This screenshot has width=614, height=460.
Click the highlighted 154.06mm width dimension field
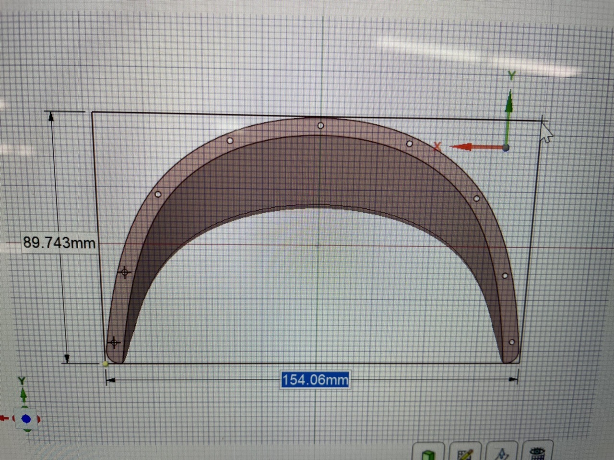[x=315, y=380]
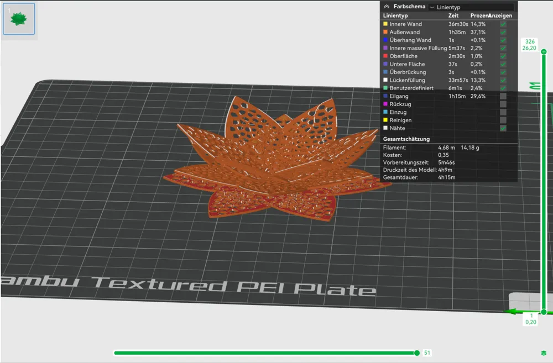
Task: Enable display of Eilgang travel moves
Action: tap(503, 96)
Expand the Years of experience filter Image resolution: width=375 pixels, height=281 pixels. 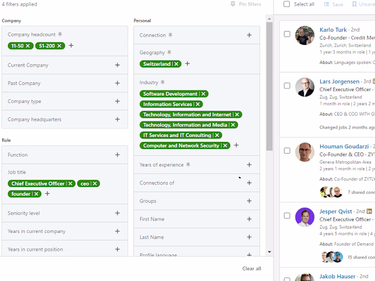[x=197, y=165]
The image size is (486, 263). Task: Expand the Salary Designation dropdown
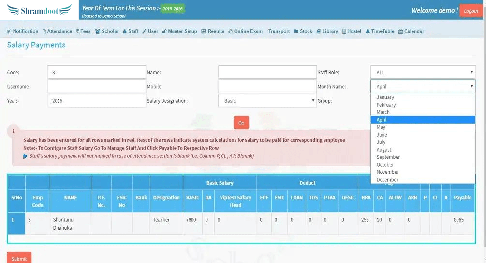tap(267, 101)
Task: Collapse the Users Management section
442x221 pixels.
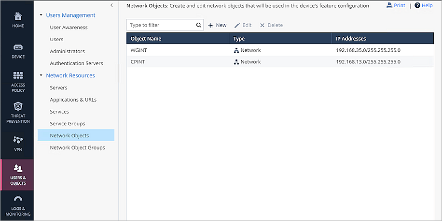Action: (41, 15)
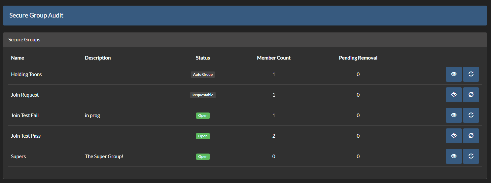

* * * *

Work item:
The copy must start at the line containing "The image size" and end at the last line of the records, matching each line exactly and holding no pictures.

Answer to this exercise:
The image size is (486, 263). Task: Expand the Salary Designation dropdown
tap(267, 101)
Task: Collapse the Users Management section
442x221 pixels.
Action: (41, 15)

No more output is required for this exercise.